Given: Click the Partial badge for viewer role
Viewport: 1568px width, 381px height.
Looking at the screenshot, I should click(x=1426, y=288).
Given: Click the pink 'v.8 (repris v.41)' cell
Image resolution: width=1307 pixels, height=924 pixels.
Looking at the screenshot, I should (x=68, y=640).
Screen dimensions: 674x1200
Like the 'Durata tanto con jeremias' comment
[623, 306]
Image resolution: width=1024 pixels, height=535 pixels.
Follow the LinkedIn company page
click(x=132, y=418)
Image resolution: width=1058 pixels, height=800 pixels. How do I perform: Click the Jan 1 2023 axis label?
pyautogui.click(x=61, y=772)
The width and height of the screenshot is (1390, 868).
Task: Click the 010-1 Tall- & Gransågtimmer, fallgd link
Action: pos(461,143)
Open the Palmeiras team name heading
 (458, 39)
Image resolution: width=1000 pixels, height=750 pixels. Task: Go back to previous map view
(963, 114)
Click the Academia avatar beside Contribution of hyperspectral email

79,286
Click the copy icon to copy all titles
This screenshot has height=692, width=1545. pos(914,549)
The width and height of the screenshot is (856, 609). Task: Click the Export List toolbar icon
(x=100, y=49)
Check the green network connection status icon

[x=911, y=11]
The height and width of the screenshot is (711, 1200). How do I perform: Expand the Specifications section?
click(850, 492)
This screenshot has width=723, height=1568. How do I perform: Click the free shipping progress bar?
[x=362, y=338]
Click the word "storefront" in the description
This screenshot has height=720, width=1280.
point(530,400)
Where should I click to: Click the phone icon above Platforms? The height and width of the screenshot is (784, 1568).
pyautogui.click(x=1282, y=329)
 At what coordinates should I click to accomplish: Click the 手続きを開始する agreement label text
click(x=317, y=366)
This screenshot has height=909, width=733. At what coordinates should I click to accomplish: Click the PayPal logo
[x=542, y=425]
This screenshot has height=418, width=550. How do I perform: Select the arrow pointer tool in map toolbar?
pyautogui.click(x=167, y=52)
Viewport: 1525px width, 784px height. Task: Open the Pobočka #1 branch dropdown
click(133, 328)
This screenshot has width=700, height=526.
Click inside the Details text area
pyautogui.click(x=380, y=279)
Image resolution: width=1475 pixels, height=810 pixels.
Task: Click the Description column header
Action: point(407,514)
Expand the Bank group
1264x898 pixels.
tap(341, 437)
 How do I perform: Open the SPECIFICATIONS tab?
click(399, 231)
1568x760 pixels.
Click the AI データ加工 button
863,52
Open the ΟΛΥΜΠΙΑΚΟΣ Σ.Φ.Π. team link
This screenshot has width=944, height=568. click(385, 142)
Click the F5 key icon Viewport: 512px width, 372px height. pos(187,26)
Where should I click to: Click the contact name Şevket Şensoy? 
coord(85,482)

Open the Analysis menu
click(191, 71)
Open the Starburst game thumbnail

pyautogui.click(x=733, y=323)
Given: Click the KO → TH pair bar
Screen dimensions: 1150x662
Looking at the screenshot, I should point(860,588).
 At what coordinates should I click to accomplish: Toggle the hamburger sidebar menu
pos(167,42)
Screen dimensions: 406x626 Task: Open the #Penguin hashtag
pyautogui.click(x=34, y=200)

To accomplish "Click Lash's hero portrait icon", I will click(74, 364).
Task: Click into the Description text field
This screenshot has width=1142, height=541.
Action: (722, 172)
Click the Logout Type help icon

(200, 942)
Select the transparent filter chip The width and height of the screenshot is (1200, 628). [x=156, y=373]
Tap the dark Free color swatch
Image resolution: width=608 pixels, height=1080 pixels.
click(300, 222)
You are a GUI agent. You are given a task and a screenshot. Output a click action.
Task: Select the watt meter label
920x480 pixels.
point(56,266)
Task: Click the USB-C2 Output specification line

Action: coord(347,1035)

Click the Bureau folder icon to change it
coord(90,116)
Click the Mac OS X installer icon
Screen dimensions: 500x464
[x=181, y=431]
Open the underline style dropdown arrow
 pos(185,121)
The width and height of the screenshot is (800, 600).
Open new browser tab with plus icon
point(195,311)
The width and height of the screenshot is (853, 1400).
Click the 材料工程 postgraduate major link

• Required action:
Keep the wording exact. Give all of the records again.

• Solution for this task:
Given: Click the Partial badge for viewer role
Viewport: 1568px width, 381px height.
Looking at the screenshot, I should click(x=1426, y=288).
Given: Click the pink 'v.8 (repris v.41)' cell
Image resolution: width=1307 pixels, height=924 pixels.
Looking at the screenshot, I should (x=68, y=640).
Screen dimensions: 674x1200
Like the 'Durata tanto con jeremias' comment
[623, 306]
Image resolution: width=1024 pixels, height=535 pixels.
Follow the LinkedIn company page
click(x=132, y=418)
Image resolution: width=1058 pixels, height=800 pixels. How do I perform: Click the Jan 1 2023 axis label?
pyautogui.click(x=61, y=772)
The width and height of the screenshot is (1390, 868).
Task: Click the 010-1 Tall- & Gransågtimmer, fallgd link
Action: pos(461,143)
Open the Palmeiras team name heading
 (458, 39)
Image resolution: width=1000 pixels, height=750 pixels. Task: Go back to previous map view
(963, 114)
Click the Academia avatar beside Contribution of hyperspectral email

79,286
Click the copy icon to copy all titles
This screenshot has height=692, width=1545. pos(914,549)
The width and height of the screenshot is (856, 609). Task: Click the Export List toolbar icon
(x=100, y=49)
Check the green network connection status icon

[x=911, y=11]
The height and width of the screenshot is (711, 1200). How do I perform: Expand the Specifications section?
click(850, 492)
This screenshot has width=723, height=1568. How do I perform: Click the free shipping progress bar?
[x=362, y=338]
Click the word "storefront" in the description
This screenshot has height=720, width=1280.
point(530,400)
Where should I click to: Click the phone icon above Platforms? The height and width of the screenshot is (784, 1568).
pyautogui.click(x=1282, y=329)
 At what coordinates should I click to accomplish: Click the 手続きを開始する agreement label text
click(x=317, y=366)
This screenshot has height=909, width=733. At what coordinates should I click to accomplish: Click the PayPal logo
[x=542, y=425]
This screenshot has height=418, width=550. How do I perform: Select the arrow pointer tool in map toolbar?
pyautogui.click(x=167, y=52)
Viewport: 1525px width, 784px height. Task: Open the Pobočka #1 branch dropdown
click(133, 328)
This screenshot has width=700, height=526.
Click inside the Details text area
pyautogui.click(x=380, y=279)
Image resolution: width=1475 pixels, height=810 pixels.
Task: Click the Description column header
Action: point(407,514)
Expand the Bank group
1264x898 pixels.
tap(341, 437)
 How do I perform: Open the SPECIFICATIONS tab?
click(399, 231)
1568x760 pixels.
Click the AI データ加工 button
863,52
Open the ΟΛΥΜΠΙΑΚΟΣ Σ.Φ.Π. team link
This screenshot has width=944, height=568. click(385, 142)
Click the F5 key icon Viewport: 512px width, 372px height. pos(187,26)
Where should I click to: Click the contact name Şevket Şensoy? 
coord(85,482)

Open the Analysis menu
click(191, 71)
Open the Starburst game thumbnail

pyautogui.click(x=733, y=323)
Given: Click the KO → TH pair bar
Screen dimensions: 1150x662
Looking at the screenshot, I should point(860,588).
 At what coordinates should I click to accomplish: Toggle the hamburger sidebar menu
pos(167,42)
Screen dimensions: 406x626 Task: Open the #Penguin hashtag
pyautogui.click(x=34, y=200)

To accomplish "Click Lash's hero portrait icon", I will click(74, 364).
Task: Click into the Description text field
This screenshot has width=1142, height=541.
Action: (722, 172)
Click the Logout Type help icon

(200, 942)
Select the transparent filter chip The width and height of the screenshot is (1200, 628). [x=156, y=373]
Tap the dark Free color swatch
Image resolution: width=608 pixels, height=1080 pixels.
click(300, 222)
You are a GUI agent. You are given a task and a screenshot. Output a click action.
Task: Select the watt meter label
920x480 pixels.
point(56,266)
Task: Click the USB-C2 Output specification line

Action: coord(347,1035)

Click the Bureau folder icon to change it
coord(90,116)
Click the Mac OS X installer icon
Screen dimensions: 500x464
[x=181, y=431]
Open the underline style dropdown arrow
 pos(185,121)
The width and height of the screenshot is (800, 600).
Open new browser tab with plus icon
point(195,311)
The width and height of the screenshot is (853, 1400).
Click the 材料工程 postgraduate major link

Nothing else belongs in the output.